CSODataset

CSODataset(
    table_code,
    *,
    filters=None,
    include_ids=None,
    drop_filtered_cols=False,
    drop_national_data=False,
    convert_dates=False,
    sanitise=False,
    cache=True,
)

A dataset from Ireland’s Central Statistics Office.

This class provides a convenient interface for loading CSO datasets, with optional spatial data integration. Data is lazily loaded on first access, and results are cached for subsequent access.

Parameters

Name	Type	Description	Default
table_code	str	The CSO table code (e.g., ‘FY003A’).	required
filters	dict	Filters to apply to the dataset dimensions.	`None`
include_ids	str	Which ID columns to include in output. Can be: - “all”: Include all ID columns for every dimension. - “spatial_only”: Include only the ID column for the spatial dimension. - “none” (default): Exclude all ID columns. - A list of column names: Include only ID columns for the specified columns (e.g., [“County”, “Sex”] to include “County ID” and “Sex ID”). If the list contains column names that do not correspond to dimensions in the dataset, a ValidationError is raised.	`None`
drop_filtered_cols	bool	Whether to drop columns for filtered dimensions.	`False`
drop_national_data	bool	Whether to exclude national-level (Ireland) rows.	`False`
convert_dates	bool	Whether to parse temporal columns as datetime.	`False`
sanitise	bool	Whether to sanitise column names for consistency. When True, applies standardised transformations: replacing ‘&’ with ‘and’, normalising slashes and spaces, and applying standard name mappings.	`False`
cache	bool	Whether to cache API responses. Defaults to True.	`True`

Examples

>>> dataset = CSODataset(
...     "FY003A",
...     filters={"CensusYear": ["2022"], "Sex": ["Both sexes"]},
...     include_ids="spatial_only",
... )
>>> df = dataset.df()
>>> gdf = dataset.gdf()
>>> # Include specific ID columns
>>> dataset = CSODataset("FY003A", include_ids=["County", "Sex"])

Methods

Name	Description
describe	Print a summary of the dataset metadata.
df	Get the dataset as a DataFrame.
gdf	Get the dataset as a GeoDataFrame with spatial data.

describe

CSODataset.describe()

Print a summary of the dataset metadata.

Displays information about the dataset including its code, title, variables, units, tags, and other relevant metadata.

Examples

>>> dataset = CSODataset("FY003A")
>>> dataset.describe()

df

CSODataset.df(pivot_format='long', *, copy=True)
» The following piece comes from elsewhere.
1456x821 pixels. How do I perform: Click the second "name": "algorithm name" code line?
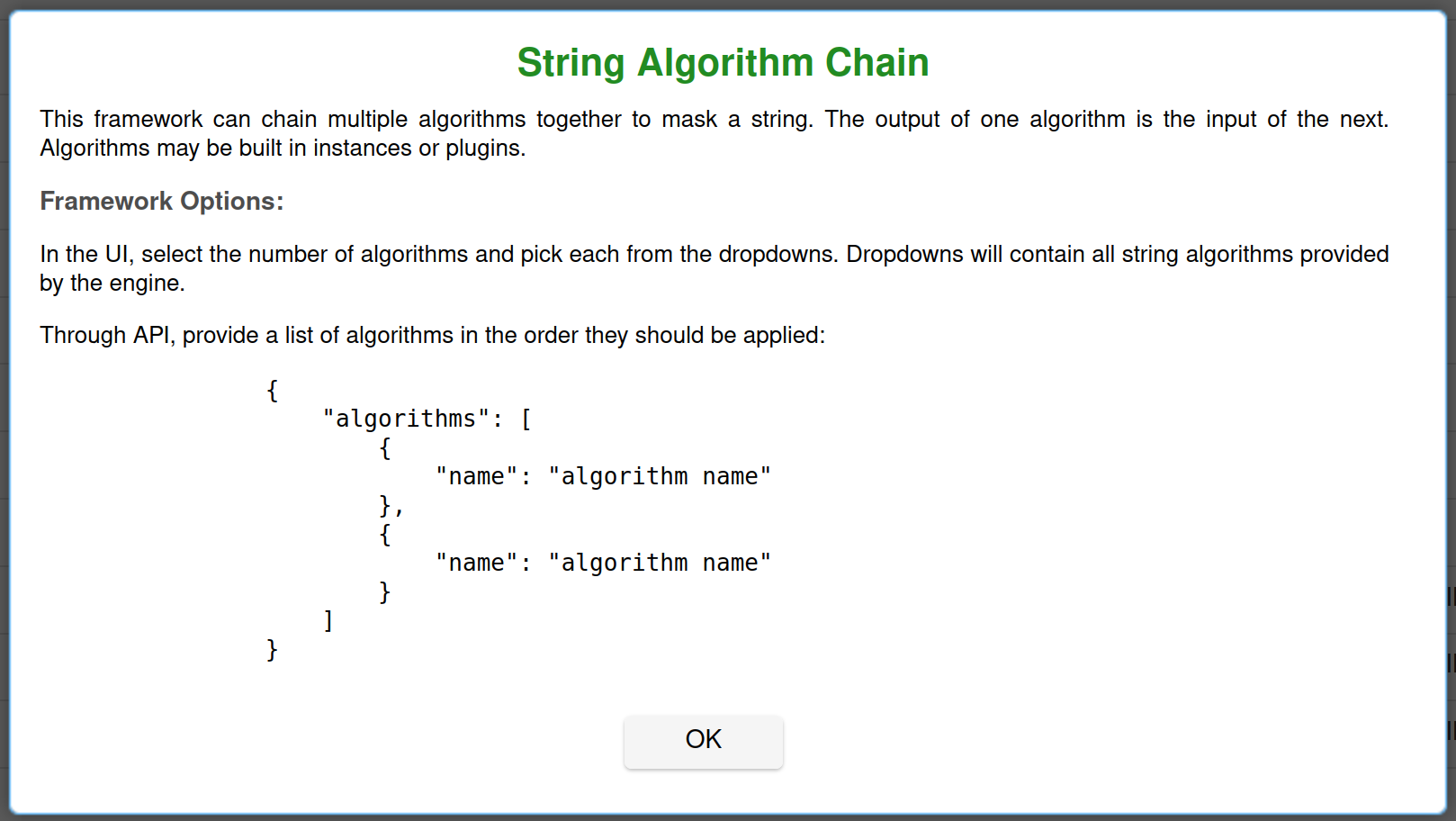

Get the dataset as a DataFrame.

Parameters

Name	Type	Description	Default
pivot_format	str	The output format for the data. Options: “long” (default), “wide”, “tidy”.	`'long'`
copy	bool	Whether to return a copy of the cached DataFrame. Defaults to True to prevent accidental mutation of cached data. Set to False for better performance if you won’t modify the result.	`True`

Returns

Name	Type	Description
	pd.DataFrame	The dataset as a pandas DataFrame.

Examples

>>> df = dataset.df("wide")

gdf

CSODataset.gdf(pivot_format='long', *, copy=True)

Get the dataset as a GeoDataFrame with spatial data.

The returned GeoDataFrame contains all rows from the dataset, including aggregate regions (e.g., “State”, “Leinster”) that may not have corresponding geometries in the spatial data. These rows will have null (None) geometries.

Parameters

Name	Type	Description	Default
pivot_format	str	The output format for the data. Options: “long” (default), “wide”, “tidy”.	`'long'`
copy	bool	Whether to return a copy of the cached GeoDataFrame. Defaults to True to prevent accidental mutation of cached data. Set to False for better performance if you won’t modify the result.	`True`

Returns

Name	Type	Description
	gpd.GeoDataFrame	The dataset as a GeoDataFrame with geometry column. Rows for aggregate regions without spatial boundaries will have null geometries.

Examples

>>> gdf = dataset.gdf()
>>> gdf.plot(column="value")
>>> # Check for null geometries
>>> gdf[gdf.geometry.isna()]